This is the workflow that I use on my perl modules. The habitual use of rebase during development is not without controversy, however; to be able to rebase accurately and effectively whilst avoid messing up your own and other people’s work requires discipline and experience. You have to ensure that you don’t rebase a branch which you’ve pushed to a shared git server, and that when you do rebase you are aware of potential conflicts and the ways to resolve them - because it’s less obvious after the fact that when you do a merge. It was this article which got me thinking about the ways that rebase is in fact a brilliant tool to have up your sleeve, and I do think that on projects with a high enough level of expertise, it should be used.
Another caveat to add at this stage is that rebase is, like all tools, not always appropriate. If your branch is more than a few commits divergent, or if the rate of change is so fast that you’re trying to rebase dozens if not hundreds of commits at a time, you may well find that it’s more trouble than it’s worth; git merges exist for an excellent reason. I think that choosing the best way to incorporate change is largely a matter of doing it several times and getting an intuition for it.
Rebasing onto a shared branch
Let’s say you and another developer both working on some feature, and you’ve got a branch called myFeature. You actually have at least 5 branches in at least 3 locations:
- On the server, you have myFeature
- On your computer, you have origin/myFeature and myFeature
- On his computer, you have origin/myFeature and myFeature
To start with, all of the branches look the same. However, once you’ve each done a little work, it can easily look a bit like this:
server/myFeature a---b
\ \
theirs/myFeature \ d
\
mine/myFeature c---e
Now, when I pull from and push to the server, then make another commit, this happens:
server/myFeature a---b-------*
\ \ / \
theirs/myFeature \ d / \
\ / \
mine/myFeature c---e f
And they do the same, which looks like this:
server/myFeature a---b-------*-----*
\ \ / \ / \
theirs/myFeature \ d---/---\-/ g
\ / \
mine/myFeature c---e f
This rapidly becomes messy and has unnecessary merge commits, not to mention being hard to follow. However, what would have happened had we fetched and rebased instead of pulling is the following much neater result:
server/myFeature a---b---c'--e'--d'
\ \
theirs/myFeature \ g
\
mine/myFeature f
Essentially, a competent developer using git should almost always rebase when the commits to be pushed are not yet on a server.
Pull requests
One good use for merges is that they allow peer-review and attribution of changes. This leads to the idea of a ‘pull request’ - some contributor sends a message saying
Please pull1 my branch into your repository
At this point, every git tool out there will show you exactly what has changed and why, enabling you to have confidence in the features they’ve developed, and it also makes it easy to appreciate their contributions. Pull requests are a crucial tool for collaboration on projects where there is anything other than a small and tightly-knit team.

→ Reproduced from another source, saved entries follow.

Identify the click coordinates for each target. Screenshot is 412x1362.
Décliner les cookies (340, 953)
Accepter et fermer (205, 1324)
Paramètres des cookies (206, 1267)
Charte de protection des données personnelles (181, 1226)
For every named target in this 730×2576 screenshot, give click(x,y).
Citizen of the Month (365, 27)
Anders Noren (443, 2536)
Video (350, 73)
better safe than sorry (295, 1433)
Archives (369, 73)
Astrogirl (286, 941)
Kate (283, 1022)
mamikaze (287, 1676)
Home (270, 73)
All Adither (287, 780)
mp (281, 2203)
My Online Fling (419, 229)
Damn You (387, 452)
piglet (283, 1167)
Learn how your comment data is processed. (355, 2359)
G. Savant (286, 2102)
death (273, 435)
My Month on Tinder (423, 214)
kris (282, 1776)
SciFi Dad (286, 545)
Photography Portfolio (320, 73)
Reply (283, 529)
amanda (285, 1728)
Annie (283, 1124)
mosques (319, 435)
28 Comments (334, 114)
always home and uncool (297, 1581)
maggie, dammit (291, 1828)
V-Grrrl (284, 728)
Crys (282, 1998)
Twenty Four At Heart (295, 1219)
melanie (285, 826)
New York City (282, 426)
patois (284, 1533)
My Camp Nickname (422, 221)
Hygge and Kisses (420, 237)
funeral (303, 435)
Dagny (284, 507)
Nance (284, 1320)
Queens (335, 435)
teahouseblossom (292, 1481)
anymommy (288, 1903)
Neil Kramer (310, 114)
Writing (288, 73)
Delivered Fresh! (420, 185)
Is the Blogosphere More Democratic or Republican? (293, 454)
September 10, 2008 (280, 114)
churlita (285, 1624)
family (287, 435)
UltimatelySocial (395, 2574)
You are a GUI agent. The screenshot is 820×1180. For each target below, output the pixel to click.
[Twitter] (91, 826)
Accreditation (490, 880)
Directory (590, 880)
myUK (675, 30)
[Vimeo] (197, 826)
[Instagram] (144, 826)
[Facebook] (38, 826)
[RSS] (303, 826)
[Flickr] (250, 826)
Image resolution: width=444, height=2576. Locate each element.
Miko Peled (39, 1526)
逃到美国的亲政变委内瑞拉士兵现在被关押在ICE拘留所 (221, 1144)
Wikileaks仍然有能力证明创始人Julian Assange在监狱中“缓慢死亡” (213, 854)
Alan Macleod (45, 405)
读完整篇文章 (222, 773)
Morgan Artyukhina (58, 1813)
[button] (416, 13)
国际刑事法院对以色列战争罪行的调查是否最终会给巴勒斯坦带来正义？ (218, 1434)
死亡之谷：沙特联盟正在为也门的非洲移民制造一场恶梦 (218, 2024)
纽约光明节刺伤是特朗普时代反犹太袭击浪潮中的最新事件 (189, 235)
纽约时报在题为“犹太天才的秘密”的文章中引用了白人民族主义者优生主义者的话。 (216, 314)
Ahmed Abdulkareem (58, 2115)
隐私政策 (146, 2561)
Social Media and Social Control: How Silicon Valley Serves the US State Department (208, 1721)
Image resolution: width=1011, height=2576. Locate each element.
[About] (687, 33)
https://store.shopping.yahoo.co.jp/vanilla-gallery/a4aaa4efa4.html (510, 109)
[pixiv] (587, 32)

When you have a pull request based workflow, your master branch will look something like this:
master ---*---*---*---
feature A o-/ / /
feature B ---o-/ /
feature C -o----o-/
This means that every commit on master is a merge commit, and they will probably look something like ‘Merge pull request #4 from my-super-special-feature to master’. This does mean that’s it’s often harder to find the specific commit which introduced a change.
Develop
At some point you’ll be working on a system where you can’t simply release several times a week, and releases need to be gathered, tested, signed off, and deployed. Some might argue that this is a pathology, but it’s also a fact of life. In this situation, you may well add in a branch for work that’s done, but not yet released. Depending on your background, you may want to call this several names, including stable
and trunk
- in git, it’s called develop
.
This looks like this:
-
You start with master and develop
master v0 develop \ | / o
-
You do some work on the develop branch using one or more of the above principles:
v0 master \ / o develop \ | o---o---o
-
You’re ready to release, so you fast-forward master onto develop and tag a release
v0 master v1 develop | \ | / o---o---o---o
-
Rinse & repeat
Git-Flow
Git-Flow is essentially: having a master branch, a develop branch, and additional feature branches, without using fast-forward or rebase. It ends up looking a bit like this:
master --o----------------------*---
\ / \
develop \----------*-------*---*
\ / \ /
feature1 \--o---o \ /
\ \ /
feature2 o----o--o--*
It has the advantage of being able to accommodate reasonably-sized teams of relatively-low expertise, but it also has a fair number of disadvantages - which have been discussed at length everywhere.
Beyond Git-Flow
Git-Flow starts breaking down once you hit a large number of simultaneous teams; once you hit about 50 feature branches, you spend so much time merging down from develop and there are so many merge commits, that you lose a lot of the benefits of using git to begin with. At this point, it’s much easier to set up a branch per epic2 and have the team working on that treat it as a master branch - once the epic is ready for release, that’s then released as normal. What this means is you have:
master o---------------*---*
\ / /
epic 1 \-#Black Box# /
\ /
epic 2 \-#Black Box#
So, depending on those teams’ structures, they may be using anything from an extremely trivial workflow up to a full on mini-Git-Flow. It’s at this point that your branching structure starts looking a bit like a fractal.
Forks
If you’re going to treat each team’s work on your product to be a separate black box waiting to be pull requested back into the develop or master branch, you may as well get them to work in separate forks - this prevents you from getting a gradual buildup of 300 stale branches where nobody’s quite sure who’s working on what.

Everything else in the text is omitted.